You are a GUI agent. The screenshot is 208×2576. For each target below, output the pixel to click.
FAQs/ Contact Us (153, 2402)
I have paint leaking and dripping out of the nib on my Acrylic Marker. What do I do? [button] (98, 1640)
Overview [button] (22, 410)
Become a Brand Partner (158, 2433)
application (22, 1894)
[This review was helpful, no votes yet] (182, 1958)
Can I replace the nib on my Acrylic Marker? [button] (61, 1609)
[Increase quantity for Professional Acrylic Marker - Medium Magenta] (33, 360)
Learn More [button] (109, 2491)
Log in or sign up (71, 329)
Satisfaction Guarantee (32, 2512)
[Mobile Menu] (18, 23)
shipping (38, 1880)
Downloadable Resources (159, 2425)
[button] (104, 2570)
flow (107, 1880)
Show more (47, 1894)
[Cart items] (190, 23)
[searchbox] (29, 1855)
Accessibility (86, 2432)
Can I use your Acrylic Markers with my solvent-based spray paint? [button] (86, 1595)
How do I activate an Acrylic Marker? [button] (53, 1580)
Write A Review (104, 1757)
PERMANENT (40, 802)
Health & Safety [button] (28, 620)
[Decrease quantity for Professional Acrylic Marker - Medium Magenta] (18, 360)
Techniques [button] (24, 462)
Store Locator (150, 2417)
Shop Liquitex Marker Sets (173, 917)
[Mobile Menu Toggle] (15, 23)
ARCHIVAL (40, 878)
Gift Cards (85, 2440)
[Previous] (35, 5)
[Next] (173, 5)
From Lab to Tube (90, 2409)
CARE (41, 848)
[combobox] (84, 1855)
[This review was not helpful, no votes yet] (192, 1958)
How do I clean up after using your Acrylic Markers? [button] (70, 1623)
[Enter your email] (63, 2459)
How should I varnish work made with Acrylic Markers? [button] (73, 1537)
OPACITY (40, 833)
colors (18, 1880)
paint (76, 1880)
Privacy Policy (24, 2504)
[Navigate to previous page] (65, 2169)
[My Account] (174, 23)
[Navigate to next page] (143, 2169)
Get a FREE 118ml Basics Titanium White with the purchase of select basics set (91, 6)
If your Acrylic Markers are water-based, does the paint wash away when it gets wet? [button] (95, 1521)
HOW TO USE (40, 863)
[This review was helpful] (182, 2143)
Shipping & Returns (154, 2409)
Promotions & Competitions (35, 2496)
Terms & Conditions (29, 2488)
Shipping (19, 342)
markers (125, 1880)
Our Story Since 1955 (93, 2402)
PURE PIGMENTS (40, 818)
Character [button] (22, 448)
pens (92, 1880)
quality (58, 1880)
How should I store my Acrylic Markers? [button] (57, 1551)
+===+
## Exercise details
The required output is the entries from their opening line through the line holding "shipping (38, 1880)", repeated exactly, with both end lines kept.

## Solution to the problem
You are a GUI agent. The screenshot is 208×2576. For each target below, output the pixel to click.
FAQs/ Contact Us (153, 2402)
I have paint leaking and dripping out of the nib on my Acrylic Marker. What do I do? [button] (98, 1640)
Overview [button] (22, 410)
Become a Brand Partner (158, 2433)
application (22, 1894)
[This review was helpful, no votes yet] (182, 1958)
Can I replace the nib on my Acrylic Marker? [button] (61, 1609)
[Increase quantity for Professional Acrylic Marker - Medium Magenta] (33, 360)
Learn More [button] (109, 2491)
Log in or sign up (71, 329)
Satisfaction Guarantee (32, 2512)
[Mobile Menu] (18, 23)
shipping (38, 1880)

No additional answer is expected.